WHAT IS EXPECTED:
Please write out every row in the stretch from the one containing "Portfolio (319, 175)" through the one containing "Skriv en kommentar (521, 1169)", adding -141 to each coordinate in the answers. Return only those rows.

* start DATA TO USE *

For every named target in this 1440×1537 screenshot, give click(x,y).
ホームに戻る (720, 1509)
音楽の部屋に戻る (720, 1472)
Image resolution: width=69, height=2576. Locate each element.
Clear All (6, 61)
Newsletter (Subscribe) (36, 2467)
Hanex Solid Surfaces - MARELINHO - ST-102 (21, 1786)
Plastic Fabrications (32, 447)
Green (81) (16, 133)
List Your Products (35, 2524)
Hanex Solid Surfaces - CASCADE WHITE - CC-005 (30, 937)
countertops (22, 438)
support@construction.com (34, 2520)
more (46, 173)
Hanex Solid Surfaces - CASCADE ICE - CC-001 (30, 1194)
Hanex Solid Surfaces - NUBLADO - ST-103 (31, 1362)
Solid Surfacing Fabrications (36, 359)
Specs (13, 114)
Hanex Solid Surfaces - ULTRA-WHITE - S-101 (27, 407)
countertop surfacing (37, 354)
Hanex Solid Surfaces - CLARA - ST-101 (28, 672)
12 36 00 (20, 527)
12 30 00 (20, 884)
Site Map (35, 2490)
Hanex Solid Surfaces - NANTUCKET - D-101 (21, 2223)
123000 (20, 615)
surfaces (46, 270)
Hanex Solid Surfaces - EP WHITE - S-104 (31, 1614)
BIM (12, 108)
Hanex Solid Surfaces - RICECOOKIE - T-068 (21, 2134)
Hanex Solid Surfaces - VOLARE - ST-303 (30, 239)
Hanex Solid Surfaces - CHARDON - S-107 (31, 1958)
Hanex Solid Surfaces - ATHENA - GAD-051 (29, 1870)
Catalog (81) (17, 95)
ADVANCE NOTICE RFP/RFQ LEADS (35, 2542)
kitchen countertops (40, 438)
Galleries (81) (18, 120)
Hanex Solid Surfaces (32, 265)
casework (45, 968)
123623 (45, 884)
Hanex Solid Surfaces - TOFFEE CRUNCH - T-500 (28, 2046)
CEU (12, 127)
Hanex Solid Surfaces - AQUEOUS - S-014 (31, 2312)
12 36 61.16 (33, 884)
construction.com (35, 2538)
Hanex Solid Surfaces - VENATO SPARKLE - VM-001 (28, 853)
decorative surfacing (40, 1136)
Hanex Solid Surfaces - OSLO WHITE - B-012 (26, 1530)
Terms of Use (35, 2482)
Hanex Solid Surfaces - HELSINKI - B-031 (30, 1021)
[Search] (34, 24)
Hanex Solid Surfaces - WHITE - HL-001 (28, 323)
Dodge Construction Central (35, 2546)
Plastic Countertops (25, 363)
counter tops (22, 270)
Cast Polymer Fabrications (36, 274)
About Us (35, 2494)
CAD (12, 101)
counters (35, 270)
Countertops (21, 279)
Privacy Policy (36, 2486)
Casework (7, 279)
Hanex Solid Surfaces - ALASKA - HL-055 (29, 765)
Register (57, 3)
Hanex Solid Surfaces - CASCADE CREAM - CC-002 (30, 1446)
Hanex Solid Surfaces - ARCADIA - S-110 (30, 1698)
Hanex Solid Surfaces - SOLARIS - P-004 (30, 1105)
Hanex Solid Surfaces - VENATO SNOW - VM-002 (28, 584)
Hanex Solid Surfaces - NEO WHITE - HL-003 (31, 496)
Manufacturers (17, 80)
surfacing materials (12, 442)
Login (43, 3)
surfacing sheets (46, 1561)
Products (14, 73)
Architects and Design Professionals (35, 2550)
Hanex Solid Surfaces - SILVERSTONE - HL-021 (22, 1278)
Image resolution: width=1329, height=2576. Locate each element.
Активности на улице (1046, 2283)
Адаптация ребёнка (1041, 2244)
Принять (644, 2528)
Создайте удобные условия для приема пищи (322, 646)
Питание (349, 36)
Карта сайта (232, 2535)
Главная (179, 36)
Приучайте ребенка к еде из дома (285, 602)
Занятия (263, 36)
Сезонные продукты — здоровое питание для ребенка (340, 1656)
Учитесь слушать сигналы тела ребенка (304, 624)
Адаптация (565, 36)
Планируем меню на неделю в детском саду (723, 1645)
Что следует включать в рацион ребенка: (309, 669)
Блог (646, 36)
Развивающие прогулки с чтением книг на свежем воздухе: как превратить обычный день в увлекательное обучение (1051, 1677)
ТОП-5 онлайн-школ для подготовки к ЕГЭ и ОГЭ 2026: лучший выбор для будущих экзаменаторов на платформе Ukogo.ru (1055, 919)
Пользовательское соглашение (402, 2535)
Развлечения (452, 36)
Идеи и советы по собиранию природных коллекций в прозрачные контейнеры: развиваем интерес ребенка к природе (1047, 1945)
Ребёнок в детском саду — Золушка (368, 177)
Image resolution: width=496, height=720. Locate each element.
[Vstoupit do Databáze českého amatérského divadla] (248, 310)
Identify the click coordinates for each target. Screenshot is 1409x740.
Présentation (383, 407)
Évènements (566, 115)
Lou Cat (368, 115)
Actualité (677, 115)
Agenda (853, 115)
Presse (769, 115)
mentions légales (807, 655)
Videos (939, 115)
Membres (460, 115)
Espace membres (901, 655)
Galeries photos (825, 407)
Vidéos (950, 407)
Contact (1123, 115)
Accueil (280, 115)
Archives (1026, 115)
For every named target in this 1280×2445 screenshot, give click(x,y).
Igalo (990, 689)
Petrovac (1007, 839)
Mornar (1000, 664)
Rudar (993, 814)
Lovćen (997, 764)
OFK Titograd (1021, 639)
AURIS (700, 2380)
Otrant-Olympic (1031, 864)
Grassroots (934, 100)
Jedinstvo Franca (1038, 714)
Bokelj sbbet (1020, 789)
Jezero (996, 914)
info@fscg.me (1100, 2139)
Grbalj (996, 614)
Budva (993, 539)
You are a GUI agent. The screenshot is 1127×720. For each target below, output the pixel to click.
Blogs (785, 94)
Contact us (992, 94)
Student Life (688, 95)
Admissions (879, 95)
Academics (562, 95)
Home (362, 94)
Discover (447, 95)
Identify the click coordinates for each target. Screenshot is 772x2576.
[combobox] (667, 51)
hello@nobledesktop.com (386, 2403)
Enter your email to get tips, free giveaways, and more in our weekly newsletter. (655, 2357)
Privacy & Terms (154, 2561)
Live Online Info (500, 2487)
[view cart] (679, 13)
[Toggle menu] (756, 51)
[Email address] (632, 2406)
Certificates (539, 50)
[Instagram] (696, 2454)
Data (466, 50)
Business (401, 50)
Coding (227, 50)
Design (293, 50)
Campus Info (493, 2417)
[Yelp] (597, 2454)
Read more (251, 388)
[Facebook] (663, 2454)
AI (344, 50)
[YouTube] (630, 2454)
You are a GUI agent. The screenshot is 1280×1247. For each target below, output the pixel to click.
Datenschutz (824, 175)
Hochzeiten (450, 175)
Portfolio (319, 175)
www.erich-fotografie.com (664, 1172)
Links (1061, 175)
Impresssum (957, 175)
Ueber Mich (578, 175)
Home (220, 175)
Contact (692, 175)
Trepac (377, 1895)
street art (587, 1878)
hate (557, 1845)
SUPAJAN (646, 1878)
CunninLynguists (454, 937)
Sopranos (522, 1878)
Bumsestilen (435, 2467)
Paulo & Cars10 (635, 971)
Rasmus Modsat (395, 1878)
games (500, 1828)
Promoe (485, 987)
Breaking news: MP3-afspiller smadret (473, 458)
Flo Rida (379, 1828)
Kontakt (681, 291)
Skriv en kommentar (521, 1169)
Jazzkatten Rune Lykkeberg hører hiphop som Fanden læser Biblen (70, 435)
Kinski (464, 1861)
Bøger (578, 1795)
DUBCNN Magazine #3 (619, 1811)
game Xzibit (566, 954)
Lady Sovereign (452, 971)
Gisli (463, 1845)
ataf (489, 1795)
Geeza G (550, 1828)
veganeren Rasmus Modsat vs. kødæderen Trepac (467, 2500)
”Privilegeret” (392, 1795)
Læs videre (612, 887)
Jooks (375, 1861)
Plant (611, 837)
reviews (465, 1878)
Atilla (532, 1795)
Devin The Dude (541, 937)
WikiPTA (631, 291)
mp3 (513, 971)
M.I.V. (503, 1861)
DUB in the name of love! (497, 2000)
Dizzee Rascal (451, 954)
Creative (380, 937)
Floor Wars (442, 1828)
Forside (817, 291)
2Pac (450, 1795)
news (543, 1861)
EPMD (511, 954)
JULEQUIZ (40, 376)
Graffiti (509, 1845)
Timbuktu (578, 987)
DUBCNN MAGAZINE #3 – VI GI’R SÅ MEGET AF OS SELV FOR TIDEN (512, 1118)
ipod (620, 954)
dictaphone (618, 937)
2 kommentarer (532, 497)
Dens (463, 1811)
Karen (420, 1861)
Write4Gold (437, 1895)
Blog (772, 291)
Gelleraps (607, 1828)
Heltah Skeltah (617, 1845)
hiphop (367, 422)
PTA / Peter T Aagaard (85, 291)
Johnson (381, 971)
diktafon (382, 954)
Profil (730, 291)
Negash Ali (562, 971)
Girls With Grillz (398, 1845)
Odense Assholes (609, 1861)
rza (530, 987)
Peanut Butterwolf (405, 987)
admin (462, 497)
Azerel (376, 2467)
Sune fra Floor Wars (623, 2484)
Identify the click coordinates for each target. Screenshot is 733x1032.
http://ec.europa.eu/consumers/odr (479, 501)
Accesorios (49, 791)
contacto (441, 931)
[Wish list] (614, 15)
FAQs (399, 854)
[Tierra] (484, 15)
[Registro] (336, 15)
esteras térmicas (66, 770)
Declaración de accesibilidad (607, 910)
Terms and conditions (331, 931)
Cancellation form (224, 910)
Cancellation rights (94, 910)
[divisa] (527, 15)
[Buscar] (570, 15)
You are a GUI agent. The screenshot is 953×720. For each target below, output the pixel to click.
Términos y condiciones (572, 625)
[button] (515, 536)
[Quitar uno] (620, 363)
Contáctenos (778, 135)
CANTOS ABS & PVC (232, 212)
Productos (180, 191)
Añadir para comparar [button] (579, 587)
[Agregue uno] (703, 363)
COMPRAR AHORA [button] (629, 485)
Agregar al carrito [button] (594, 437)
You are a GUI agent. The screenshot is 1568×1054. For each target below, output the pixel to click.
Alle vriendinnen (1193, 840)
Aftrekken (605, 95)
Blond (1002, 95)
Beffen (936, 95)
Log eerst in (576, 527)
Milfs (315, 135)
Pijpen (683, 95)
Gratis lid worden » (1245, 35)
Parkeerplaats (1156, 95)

* end DATA TO USE *

FINAL RESULT:
Portfolio (178, 34)
www.erich-fotografie.com (523, 1031)
Links (920, 34)
Impresssum (816, 34)
Ueber Mich (437, 34)
Home (79, 34)
Contact (551, 34)
Trepac (236, 1754)
street art (446, 1737)
hate (416, 1704)
SUPAJAN (505, 1737)
CunninLynguists (313, 796)
Sopranos (381, 1737)
Bumsestilen (294, 2326)
Paulo & Cars10 (494, 830)
Rasmus Modsat (254, 1737)
games (359, 1687)
Promoe (344, 846)
Breaking news: MP3-afspiller smadret (332, 317)
Flo Rida (238, 1687)
Kontakt (540, 150)
Skriv en kommentar (380, 1028)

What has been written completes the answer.